Google announced the cash deal in June, the first major acquisition for its new cloud business Chief Executive Officer Thomas Kurian. The deal aims to build upon the success of Google Cloud’s BigQuery, a tool for managing large datasets.
Looker’s tool enables analysts and other workers to define calculations for items such as revenue or high-value customers and then visualize trends in their data without writing complicated scripts. It competes with Tableau Software Inc, Domo Inc and Microsoft’s Power BI.
The Competition and Markets Authority said its probe found the deal would not adversely impact quality of service or competition in the market for data analytics tools and software.
The CMA added that the deal was unlikely to lead to increased prices or lower quality as the two are not considered close competitors by businesses who use business intelligence tools as they can choose from other providers including Microsoft, Oracle, Tableau, SAP and IBM.
Google’s cloud computing division is a distant third globally to Amazon.com Inc and Microsoft Corp in terms of revenue from renting infrastructure and other computing tools to businesses.

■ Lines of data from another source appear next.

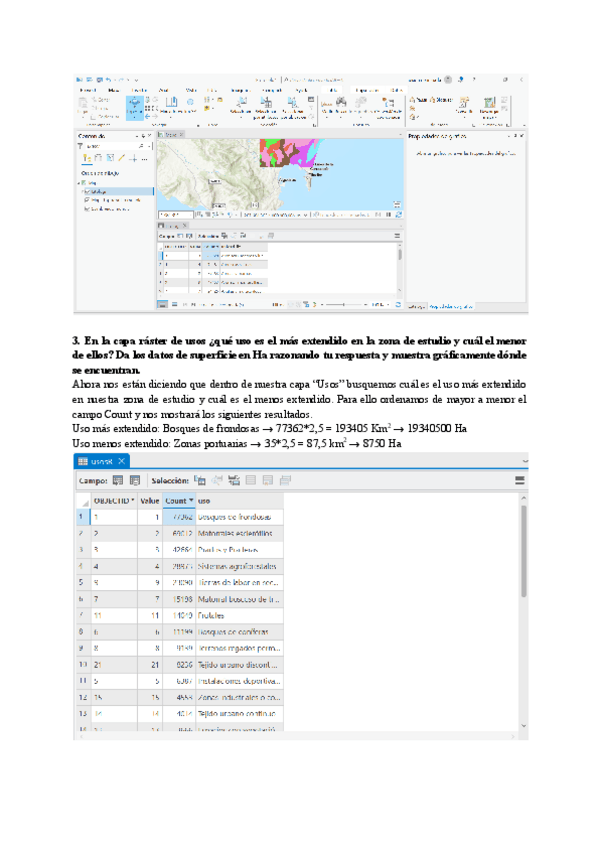Open the attribute table hamburger menu
Image resolution: width=600 pixels, height=848 pixels.
[x=519, y=480]
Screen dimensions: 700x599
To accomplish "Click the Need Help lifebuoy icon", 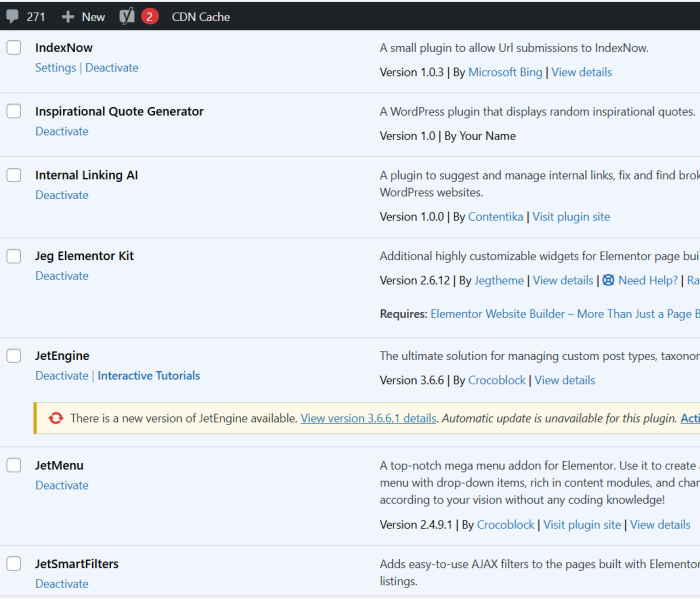I will 608,281.
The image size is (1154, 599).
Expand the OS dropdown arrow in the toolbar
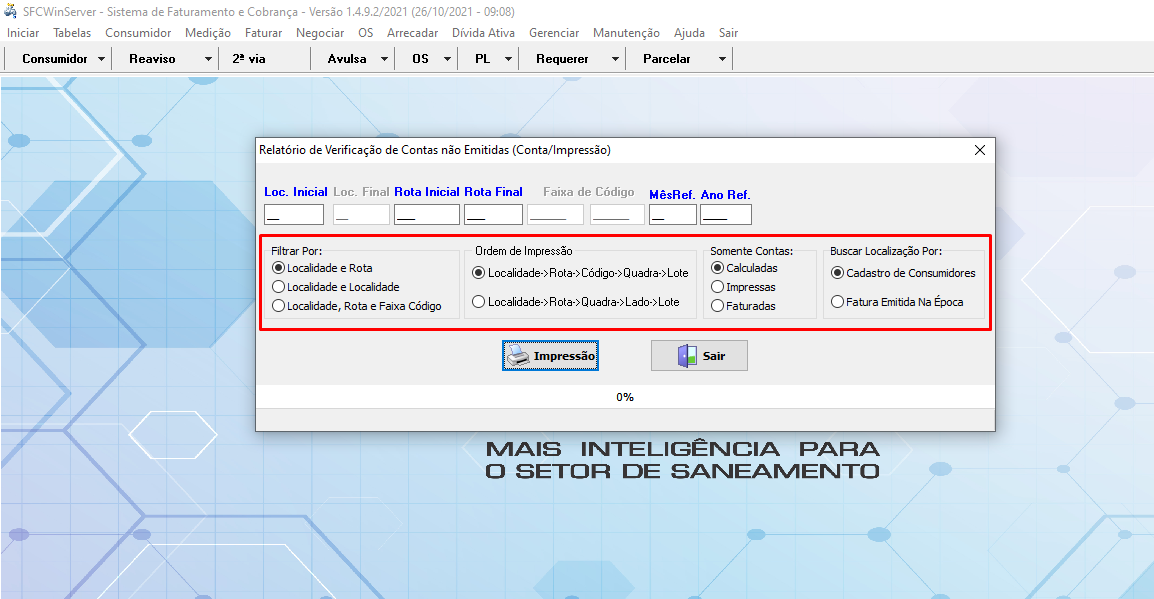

“Although Google had the ability to make it difficult for rivals to access the Google-generated data they need from online advertising and web analytics services, there was no strong evidence they would have the incentive to do this,” the CMA found.
The deal has also been approved by the U.S. Department of Justice and the Austrian Federal Competition Authority.
“We believe we will be uniquely positioned to address the data analytics and business intelligence demands of even more enterprises globally, across all industries,” said Kurian in a statement announcing the completion of the acquisition.